> **TASK TO CARRY OUT**:
Here are some records. Transcribe all of them exactly.

> **DATA EXTRACT**:
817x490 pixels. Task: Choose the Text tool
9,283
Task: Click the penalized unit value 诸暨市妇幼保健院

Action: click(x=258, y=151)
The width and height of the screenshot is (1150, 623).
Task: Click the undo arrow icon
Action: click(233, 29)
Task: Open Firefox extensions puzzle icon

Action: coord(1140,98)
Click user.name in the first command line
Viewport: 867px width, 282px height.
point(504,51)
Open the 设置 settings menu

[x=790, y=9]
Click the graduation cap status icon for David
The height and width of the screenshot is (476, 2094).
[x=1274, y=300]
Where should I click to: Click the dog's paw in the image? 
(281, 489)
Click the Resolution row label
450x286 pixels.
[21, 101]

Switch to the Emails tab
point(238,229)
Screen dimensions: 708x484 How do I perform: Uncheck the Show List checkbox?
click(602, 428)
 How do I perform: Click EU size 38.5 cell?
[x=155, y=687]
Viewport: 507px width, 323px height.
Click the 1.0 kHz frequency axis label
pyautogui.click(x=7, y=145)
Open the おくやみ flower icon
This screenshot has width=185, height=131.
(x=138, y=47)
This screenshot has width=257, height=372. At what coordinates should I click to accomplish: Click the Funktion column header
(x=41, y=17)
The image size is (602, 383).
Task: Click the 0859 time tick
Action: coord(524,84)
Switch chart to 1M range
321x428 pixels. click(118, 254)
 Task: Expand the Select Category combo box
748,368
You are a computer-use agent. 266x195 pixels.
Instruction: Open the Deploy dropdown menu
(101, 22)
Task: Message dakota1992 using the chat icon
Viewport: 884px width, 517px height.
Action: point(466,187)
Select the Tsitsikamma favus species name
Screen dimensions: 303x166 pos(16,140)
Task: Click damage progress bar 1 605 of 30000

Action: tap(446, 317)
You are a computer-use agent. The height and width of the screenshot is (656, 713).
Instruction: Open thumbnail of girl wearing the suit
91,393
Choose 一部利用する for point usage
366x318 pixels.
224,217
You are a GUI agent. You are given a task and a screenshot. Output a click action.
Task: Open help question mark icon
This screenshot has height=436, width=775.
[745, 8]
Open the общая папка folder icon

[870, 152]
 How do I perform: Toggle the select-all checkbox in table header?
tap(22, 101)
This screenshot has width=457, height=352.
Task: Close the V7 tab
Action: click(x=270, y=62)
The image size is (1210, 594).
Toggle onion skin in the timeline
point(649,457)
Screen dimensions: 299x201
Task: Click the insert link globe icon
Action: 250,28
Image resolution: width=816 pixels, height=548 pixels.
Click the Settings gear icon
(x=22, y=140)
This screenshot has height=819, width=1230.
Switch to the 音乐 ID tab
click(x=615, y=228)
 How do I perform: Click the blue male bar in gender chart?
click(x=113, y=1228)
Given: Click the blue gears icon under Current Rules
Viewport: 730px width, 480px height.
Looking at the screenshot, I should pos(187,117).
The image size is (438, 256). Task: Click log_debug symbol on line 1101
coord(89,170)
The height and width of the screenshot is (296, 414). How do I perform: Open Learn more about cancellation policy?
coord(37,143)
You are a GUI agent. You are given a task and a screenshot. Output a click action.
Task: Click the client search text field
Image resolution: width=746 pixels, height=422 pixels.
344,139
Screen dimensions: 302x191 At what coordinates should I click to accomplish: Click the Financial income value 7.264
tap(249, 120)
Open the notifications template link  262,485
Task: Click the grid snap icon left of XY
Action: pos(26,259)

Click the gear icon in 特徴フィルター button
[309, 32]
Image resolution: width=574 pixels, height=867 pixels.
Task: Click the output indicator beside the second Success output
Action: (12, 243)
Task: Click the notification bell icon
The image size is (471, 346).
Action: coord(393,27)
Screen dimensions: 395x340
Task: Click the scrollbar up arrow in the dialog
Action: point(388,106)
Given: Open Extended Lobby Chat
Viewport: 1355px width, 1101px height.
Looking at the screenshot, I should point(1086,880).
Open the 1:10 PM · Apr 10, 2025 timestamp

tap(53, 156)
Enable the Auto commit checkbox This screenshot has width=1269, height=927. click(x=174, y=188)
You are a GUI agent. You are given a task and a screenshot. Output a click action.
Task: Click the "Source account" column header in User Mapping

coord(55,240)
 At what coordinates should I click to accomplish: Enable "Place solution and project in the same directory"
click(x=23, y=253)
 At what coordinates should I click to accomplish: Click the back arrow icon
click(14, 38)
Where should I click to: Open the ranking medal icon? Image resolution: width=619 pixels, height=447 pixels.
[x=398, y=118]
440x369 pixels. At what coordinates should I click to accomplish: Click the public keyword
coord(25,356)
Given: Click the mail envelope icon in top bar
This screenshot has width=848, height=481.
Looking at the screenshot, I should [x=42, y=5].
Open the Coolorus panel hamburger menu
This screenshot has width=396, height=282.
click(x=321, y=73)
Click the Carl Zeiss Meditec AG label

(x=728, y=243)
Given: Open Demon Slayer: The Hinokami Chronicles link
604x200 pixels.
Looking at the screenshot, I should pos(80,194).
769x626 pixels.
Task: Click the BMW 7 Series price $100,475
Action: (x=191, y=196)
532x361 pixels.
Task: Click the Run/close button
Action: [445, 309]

> **RESPONSE TO THE EXERCISE**:
817x490 pixels. Task: Choose the Text tool
9,283
Task: Click the penalized unit value 诸暨市妇幼保健院

Action: click(x=258, y=151)
The width and height of the screenshot is (1150, 623).
Task: Click the undo arrow icon
Action: click(233, 29)
Task: Open Firefox extensions puzzle icon

Action: coord(1140,98)
Click user.name in the first command line
Viewport: 867px width, 282px height.
point(504,51)
Open the 设置 settings menu

[x=790, y=9]
Click the graduation cap status icon for David
The height and width of the screenshot is (476, 2094).
[x=1274, y=300]
Where should I click to: Click the dog's paw in the image? 
(281, 489)
Click the Resolution row label
450x286 pixels.
[21, 101]

Switch to the Emails tab
point(238,229)
Screen dimensions: 708x484 How do I perform: Uncheck the Show List checkbox?
click(602, 428)
 How do I perform: Click EU size 38.5 cell?
[x=155, y=687]
Viewport: 507px width, 323px height.
Click the 1.0 kHz frequency axis label
pyautogui.click(x=7, y=145)
Open the おくやみ flower icon
This screenshot has width=185, height=131.
(x=138, y=47)
This screenshot has width=257, height=372. At what coordinates should I click to accomplish: Click the Funktion column header
(x=41, y=17)
The image size is (602, 383).
Task: Click the 0859 time tick
Action: coord(524,84)
Switch chart to 1M range
321x428 pixels. click(118, 254)
 Task: Expand the Select Category combo box
748,368
You are a computer-use agent. 266x195 pixels.
Instruction: Open the Deploy dropdown menu
(101, 22)
Task: Message dakota1992 using the chat icon
Viewport: 884px width, 517px height.
Action: point(466,187)
Select the Tsitsikamma favus species name
Screen dimensions: 303x166 pos(16,140)
Task: Click damage progress bar 1 605 of 30000

Action: tap(446, 317)
You are a computer-use agent. The height and width of the screenshot is (656, 713).
Instruction: Open thumbnail of girl wearing the suit
91,393
Choose 一部利用する for point usage
366x318 pixels.
224,217
You are a GUI agent. You are given a task and a screenshot. Output a click action.
Task: Open help question mark icon
This screenshot has height=436, width=775.
[745, 8]
Open the общая папка folder icon

[870, 152]
 How do I perform: Toggle the select-all checkbox in table header?
tap(22, 101)
This screenshot has width=457, height=352.
Task: Close the V7 tab
Action: click(x=270, y=62)
The image size is (1210, 594).
Toggle onion skin in the timeline
point(649,457)
Screen dimensions: 299x201
Task: Click the insert link globe icon
Action: 250,28
Image resolution: width=816 pixels, height=548 pixels.
Click the Settings gear icon
(x=22, y=140)
This screenshot has height=819, width=1230.
Switch to the 音乐 ID tab
click(x=615, y=228)
 How do I perform: Click the blue male bar in gender chart?
click(x=113, y=1228)
Given: Click the blue gears icon under Current Rules
Viewport: 730px width, 480px height.
Looking at the screenshot, I should pos(187,117).
The image size is (438, 256). Task: Click log_debug symbol on line 1101
coord(89,170)
The height and width of the screenshot is (296, 414). How do I perform: Open Learn more about cancellation policy?
coord(37,143)
You are a GUI agent. You are given a task and a screenshot. Output a click action.
Task: Click the client search text field
Image resolution: width=746 pixels, height=422 pixels.
344,139
Screen dimensions: 302x191 At what coordinates should I click to accomplish: Click the Financial income value 7.264
tap(249, 120)
Open the notifications template link  262,485
Task: Click the grid snap icon left of XY
Action: pos(26,259)

Click the gear icon in 特徴フィルター button
[309, 32]
Image resolution: width=574 pixels, height=867 pixels.
Task: Click the output indicator beside the second Success output
Action: (12, 243)
Task: Click the notification bell icon
The image size is (471, 346).
Action: coord(393,27)
Screen dimensions: 395x340
Task: Click the scrollbar up arrow in the dialog
Action: point(388,106)
Given: Open Extended Lobby Chat
Viewport: 1355px width, 1101px height.
Looking at the screenshot, I should point(1086,880).
Open the 1:10 PM · Apr 10, 2025 timestamp

tap(53, 156)
Enable the Auto commit checkbox This screenshot has width=1269, height=927. click(x=174, y=188)
You are a GUI agent. You are given a task and a screenshot. Output a click action.
Task: Click the "Source account" column header in User Mapping

coord(55,240)
 At what coordinates should I click to accomplish: Enable "Place solution and project in the same directory"
click(x=23, y=253)
 At what coordinates should I click to accomplish: Click the back arrow icon
click(14, 38)
Where should I click to: Open the ranking medal icon? Image resolution: width=619 pixels, height=447 pixels.
[x=398, y=118]
440x369 pixels. At what coordinates should I click to accomplish: Click the public keyword
coord(25,356)
Given: Click the mail envelope icon in top bar
This screenshot has width=848, height=481.
Looking at the screenshot, I should [x=42, y=5].
Open the Coolorus panel hamburger menu
This screenshot has width=396, height=282.
click(x=321, y=73)
Click the Carl Zeiss Meditec AG label

(x=728, y=243)
Given: Open Demon Slayer: The Hinokami Chronicles link
604x200 pixels.
Looking at the screenshot, I should pos(80,194).
769x626 pixels.
Task: Click the BMW 7 Series price $100,475
Action: (x=191, y=196)
532x361 pixels.
Task: Click the Run/close button
Action: [445, 309]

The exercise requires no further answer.